Thanks to Facebook’s Cambridge Analytica fiasco and the endless barrage of GDPR emails over the past few weeks, data protection and privacy are items on the conversation menu now. The people are curious, companies are spending tons of money and stakeholders are consuming all the information they can.
For a nation of 180+ million people, the lack of robust data management infrastructure of any kind means parallel data collection is common and individual government institution systems do not talk to each other. And that belies a common theme in Nigeria’s data landscape: a litany of information silos.
Different government bodies collect the same data over and over. Same with the banks, telcos, insurance companies and startups. Gbenga Sesan, Executive Director of Paradigm Initiative Nigeria (PIN), writing for the Web Foundation in 2017, said, “Unfortunately, the conversation around the need to harmonize such sensitive data remains just that — a conversation.”
Are there systems that protect consumer data/privacy?
There are no laws or policies specifically (and wholistically) dedicated to data and privacy protection in Nigeria. Another angle to what Gbenga was trying to say is that despite the extensive (and repetitive) data sets scattered across file cabinets, government servers and local devices, there are no protections for these massive troves of data.
Also, data protection is not part of design thinking at the government level so government websites are routinely hacked and citizen data is stolen. Isa Ali Pantami, DG of the Nigerian Information Technology Development Agency (NITDA) said recently, “A total of 585 government-owned websites were among the 2,175 Nigeria websites hacked in 2015.”
There certainly is no way for consumers to control what data is being collected on them, what is being done with that data and there is no clear path for reprieve if that data is abused either. There are also no protections against data breaches and entities that collect and/or store data are not held accountable for the use (or misuse) of these data.
What options are in place to protect consumer data?
Current data protection provisions in Nigeria at the moment are vertical in that they exist in certain sectors and only apply to portions of the data-collecting pie. One good example is the NCC’s Consumer Code of Practice Regulations 2007 which prescribes directives for how telecommunication companies handle customer data. It is however industry-specific and does not apply to startups outside of the communications industry.
Other similar guidelines are the NITDA Data Protection Guidelines 2017 (pdf) and Nigerian Communications Commission RTS Regulation 2011 (pdf).
What rights do consumers have over their data?
Section 37 of the Nigerian constitution does say, “The privacy of citizens, their homes, correspondence, telephone conversations and telegraphic communications is hereby guaranteed and protected,” but the reality is quite different.
Consumers really have no control over any aspect of the data value chain. Various data sets are put up for sale all the time, if you know where to look, and they can include sensitive details like email addresses and phone numbers.
Other times, these data are just mishandled. For example, in 2016 the Independent National Electoral Commission (INEC) gave out sensitive voter data to a third-party – data it is charged with protecting.
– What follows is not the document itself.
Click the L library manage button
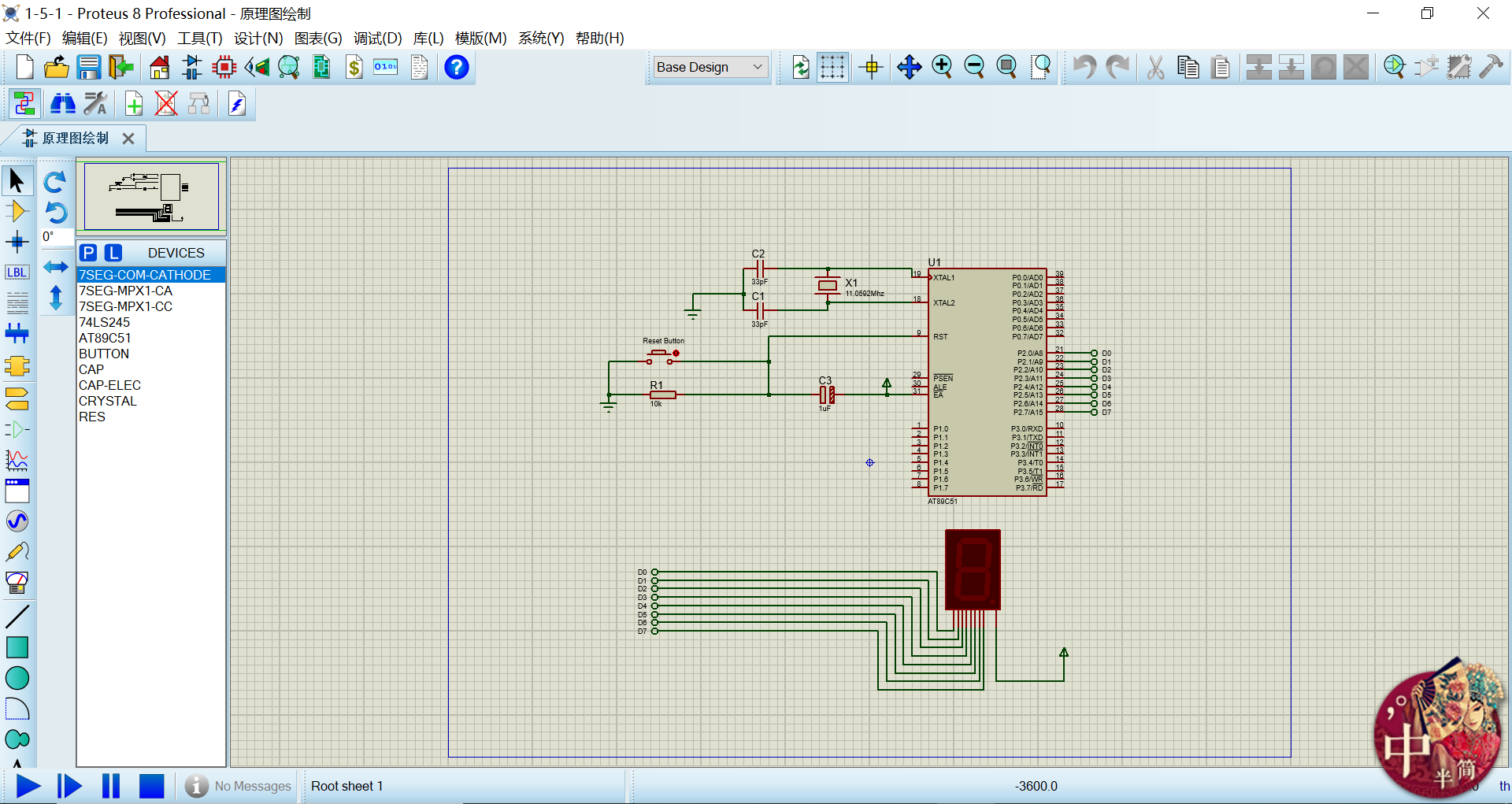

There is no telling how much data was stolen or the attendant effects of these breaches and consumers are neither informed of these breaches nor can they seek redress in a clear, defined manner.
Nigeria’s best foot forward at the moment, in terms of data protection, will be the Digital Rights and Freedom Bill (pdf) which has been passed by the house and awaiting presidential assent. If that bill gets enacted into law, it will offer a better protective shell around data handling, collection and use in Nigeria. Then we can start to look at more comprehensive coverage in the likeness of Europe’s recently activated GDPR.